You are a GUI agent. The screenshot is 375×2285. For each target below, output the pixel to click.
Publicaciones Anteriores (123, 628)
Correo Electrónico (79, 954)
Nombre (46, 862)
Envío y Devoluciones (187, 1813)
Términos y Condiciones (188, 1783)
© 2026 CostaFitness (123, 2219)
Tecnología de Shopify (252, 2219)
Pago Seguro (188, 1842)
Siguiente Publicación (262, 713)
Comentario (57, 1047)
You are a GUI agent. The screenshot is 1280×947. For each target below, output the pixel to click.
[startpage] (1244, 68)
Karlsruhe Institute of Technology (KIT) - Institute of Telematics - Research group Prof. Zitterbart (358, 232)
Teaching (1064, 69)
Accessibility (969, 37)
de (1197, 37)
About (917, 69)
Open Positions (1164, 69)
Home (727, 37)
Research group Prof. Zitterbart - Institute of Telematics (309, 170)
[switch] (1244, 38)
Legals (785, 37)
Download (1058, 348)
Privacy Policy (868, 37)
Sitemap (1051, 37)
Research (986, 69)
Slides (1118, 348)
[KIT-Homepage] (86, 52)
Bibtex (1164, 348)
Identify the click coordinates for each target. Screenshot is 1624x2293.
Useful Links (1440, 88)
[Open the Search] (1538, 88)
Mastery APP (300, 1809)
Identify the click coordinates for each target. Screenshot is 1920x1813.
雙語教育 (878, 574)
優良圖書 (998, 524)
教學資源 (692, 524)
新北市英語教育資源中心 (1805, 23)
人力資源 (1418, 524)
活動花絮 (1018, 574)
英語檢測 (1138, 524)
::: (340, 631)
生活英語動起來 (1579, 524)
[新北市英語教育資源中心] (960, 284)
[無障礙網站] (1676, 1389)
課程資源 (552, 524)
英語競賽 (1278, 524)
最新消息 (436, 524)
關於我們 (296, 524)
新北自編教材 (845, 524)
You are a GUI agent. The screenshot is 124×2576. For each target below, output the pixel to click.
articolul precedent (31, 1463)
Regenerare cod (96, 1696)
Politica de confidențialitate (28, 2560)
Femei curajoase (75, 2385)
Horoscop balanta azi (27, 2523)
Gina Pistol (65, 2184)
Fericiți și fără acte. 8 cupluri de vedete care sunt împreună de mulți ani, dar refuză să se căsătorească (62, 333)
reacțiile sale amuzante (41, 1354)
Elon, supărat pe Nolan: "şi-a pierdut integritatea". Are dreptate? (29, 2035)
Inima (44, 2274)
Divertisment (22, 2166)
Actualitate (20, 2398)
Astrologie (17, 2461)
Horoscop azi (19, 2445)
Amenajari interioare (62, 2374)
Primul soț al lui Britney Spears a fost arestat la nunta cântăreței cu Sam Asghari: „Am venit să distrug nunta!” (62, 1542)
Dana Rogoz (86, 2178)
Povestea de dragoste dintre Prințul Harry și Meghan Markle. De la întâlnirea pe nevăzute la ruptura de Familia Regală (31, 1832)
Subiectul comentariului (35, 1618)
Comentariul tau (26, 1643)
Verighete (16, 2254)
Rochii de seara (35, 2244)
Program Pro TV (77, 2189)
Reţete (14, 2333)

......

- _Task directions_: Write out the records exactly, starting at the first line and stopping after the line that contains "Teaching (1064, 69)".

- _Solution for this exercise_:
You are a GUI agent. The screenshot is 375×2285. For each target below, output the pixel to click.
Publicaciones Anteriores (123, 628)
Correo Electrónico (79, 954)
Nombre (46, 862)
Envío y Devoluciones (187, 1813)
Términos y Condiciones (188, 1783)
© 2026 CostaFitness (123, 2219)
Tecnología de Shopify (252, 2219)
Pago Seguro (188, 1842)
Siguiente Publicación (262, 713)
Comentario (57, 1047)
You are a GUI agent. The screenshot is 1280×947. For each target below, output the pixel to click.
[startpage] (1244, 68)
Karlsruhe Institute of Technology (KIT) - Institute of Telematics - Research group Prof. Zitterbart (358, 232)
Teaching (1064, 69)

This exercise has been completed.